My dear friend Karen Goodwin writes a beautiful reflection on her recent pilgrimage to Lourdes. She titles it “Eucharisteo,” the deepest gratitude. She writes:
In the prior six months, I’d suffered a breast cancer recurrence, received two subsequent diagnoses of different types of colon cancer, and later the threat of a cervical malignancy.
In my professional experience as a producer, “Stage 3” designates a rehearsal space for a play or a sound stage for a TV show or movie. But at New York’s Memorial Sloan-Kettering Cancer Center, Stage 3 means an unfavorable diagnosis, although not necessarily a death sentence.

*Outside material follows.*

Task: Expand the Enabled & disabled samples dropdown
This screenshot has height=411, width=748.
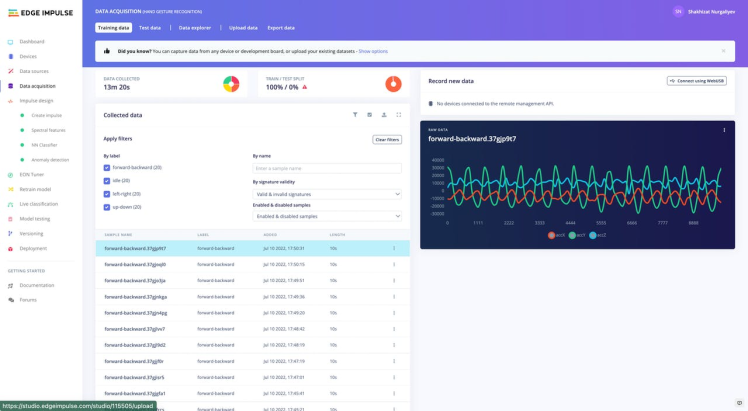Action: (x=327, y=216)
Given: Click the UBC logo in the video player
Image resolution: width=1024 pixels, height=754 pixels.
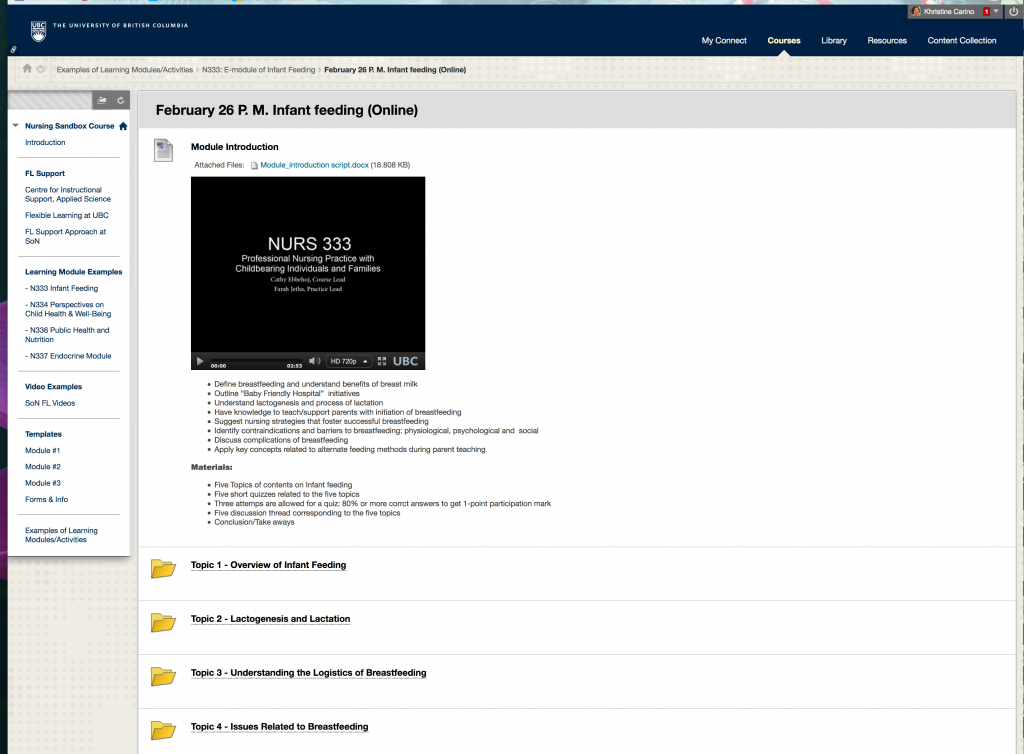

There is a delicate tension between hope and fear in the interior life of a faithful Catholic – or anyone – who receives medical reports of this sort. The patient needs an action plan, a team of medical practitioners, and above all the truth, because false hope can be more toxic to the suffering soul than chemotherapy is to the afflicted body.
I can attest to the fact that prayers at such times may seem to go unanswered. But I can also testify that despite the anxiety and sorrow that accompany such news, in short order the paradox of unbidden blessings flows.

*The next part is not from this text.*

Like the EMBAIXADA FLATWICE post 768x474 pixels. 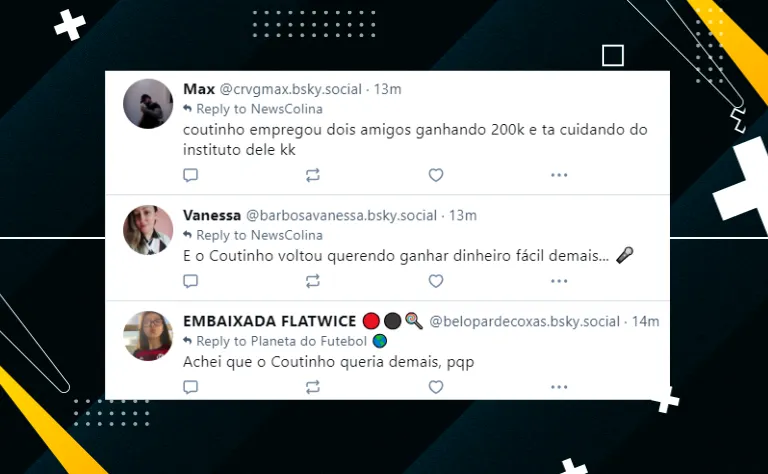tap(436, 387)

Of the reality of prayer, she also writes:
I was schooled by the Daughters of Charity to offer each day’s prayers, works, joys, and sufferings in reparation for my transgressions and for the intentions of my loved ones too. My body became a sort of burnt offering each day in the last year as it was slashed, poisoned, and seared in hopes of restoring me to health.
Gentler remedies were also tried. But the most mysterious weapons in the arsenal were prayers said, candles lit, and kindnesses given by family, friends, and even strangers.

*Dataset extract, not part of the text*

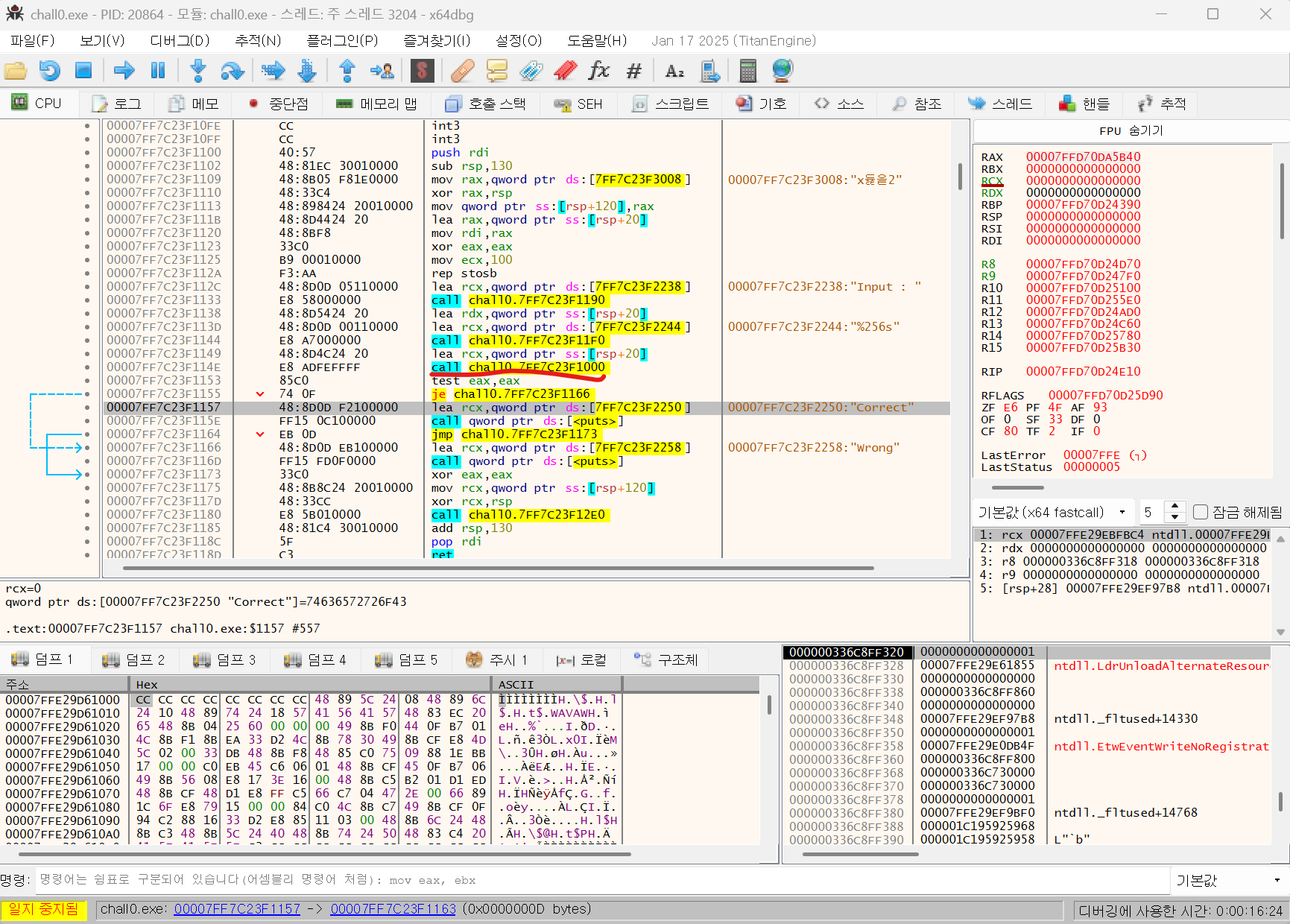Click the FPU 숨기기 button
This screenshot has width=1290, height=924.
click(x=1131, y=130)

Reflecting on Lourdes, she writes:
Was I healed? Most transformations occur over time. Epiphanies such as St. Paul’s on his journey to Damascus are rare, but however long it takes, the point of a journey to Lourdes is the same: a conversion of the heart more than a cure of the body. And some passage of time is usually required for either outcome.
My cancers are in remission, and I trust time will be my friend. A particular broken place in my heart is beginning to mend, and this is miracle enough for me.
During the Fortnight for Freedom this summer, I sat down with Cardinal Wuerl before a prayerful celebration of freedom (which culminated in Eucharistic adoration). While the media seemed to think the Fortnight was some kind of Republican convention warm-up act, he emphasized education and prayer. When I asked him about the prayer — why he’d be encouraging it rather than, say, a march on Washington, he brought up Karen’s trip to Lourdes. The cardinal said:
In the long run, we as people of faith, we know that how you change the social order is by changing hearts. If you change enough hearts, then you change the culture. And you begin changing hearts by asking God’s grace to touch those hearts. That’s why we pray. Anyone who has prayed for something knows prayers are answered. They may not be answered exactly the way we want them to be answered, but if you look back over your life, you see prayers being answered. I had the opportunity, not too long ago, to be at Lourdes and there, it is so evident that prayers are heard. There may not be physical miracles every day, but there are miracles of the heart every single day.
And so, we pray. We pray, and many are affected.
Let us pray. For our nation. For our loved ones. For the sick. For our enemies. For those who need our prayers. For those who have no one to pray for them. For our priests. For religious liberty. For our political leaders — and, yes, even the ones we disagree with.